Sophie se inclinó hacia Louis para hacerle una confidencia, sólo a él.

– Dentro de dos segundos tu padre me va a preguntar si le gustará a Yvonne -cuchicheó a su oído.

El teléfono sonó. Enya descolgó e hizo un gesto a Antoine, ya que la llamada era para él.

– Es ella, que quiere saber si está acabado -dijo, dirigiéndose hacia el mostrador.

Y se volvió, para preguntar a Sophie si pensaba que la nueva sala agradaría a Yvonne.

Tomó el aparato, y la expresión de su cara cambió.

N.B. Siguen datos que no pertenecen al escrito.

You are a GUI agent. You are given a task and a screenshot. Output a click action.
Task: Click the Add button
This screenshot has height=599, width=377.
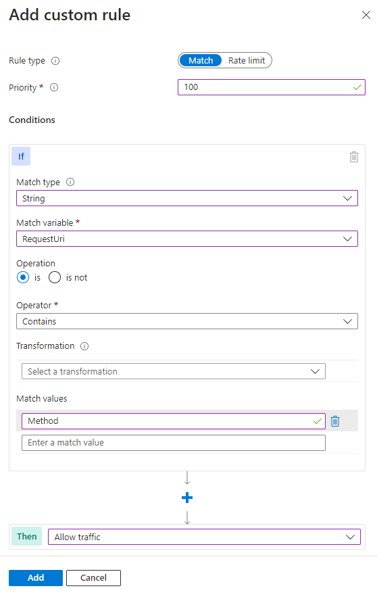pyautogui.click(x=36, y=577)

En el otro extremo del hilo, no estaba Yvonne sino John Glover.

Había sentido el dolor al principio de la tarde. No había querido inquietar a John. Había esperado tanto ese momento. La campiña alrededor de ella irradiaba luz; el follaje de los árboles oscilaba lentamente con el viento. Qué dulces eran aquellos perfumes del verano naciente. Estaba tan cansada, que la taza se deslizó entre sus dedos; para qué luchar por retener el asa, si aquello no era más que porcelana. John estaba en el invernadero, no oiría ningún ruido. A ella le gustaba el modo en que cortaba los rosales trepadores.

Qué extraño, ella pensaba en él y ahí estaba, al final de ese camino. Cómo se parecía a su padre, tenía su dulzura, aquella misma reserva, una elegancia natural. ¿Quién era esa niña que lo cogía de la mano? No era Emily. Agitaba aquella bufanda que ella llevaba el día en que la había llevado a la noria. Le indicó que se acercara.

Los rayos del sol eran cálidos; los sentía en su piel. No había de tener miedo, pues había dicho lo esencial. ¿Un último trago de café, quizá? El recipiente estaba en el velador, tan cerca y ya tan lejos de ella. Un pájaro pasaba por el cielo; esa noche sobrevolaría Francia.

John iba hacia ella. Ojalá fuera hacia la maleza. Valía más estar sola.

La cabeza le pesaba demasiado. La dejó deslizarse hacia el hombro. Tenía que mantener los párpados todavía un poco abiertos, impregnarse de todo lo que había allí. Querría ver las magnolias, inclinarse sobre las rosas. La luz se apagaba; el sol era menos cálido; el pájaro se había ido. La niña le hacía gestos, y su padre le sonreía. Cielos, qué bella era la vida cuando se iba… Y la taza rodó en la hierba.

Se mantenía completamente derecha en la tumbona, con la cabeza colgando, algunos trozos de porcelana a sus pies.

John dejó sus herramientas y corrió por el camino, gritando su nombre.

Yvonne acababa de morir en un jardín de Kent.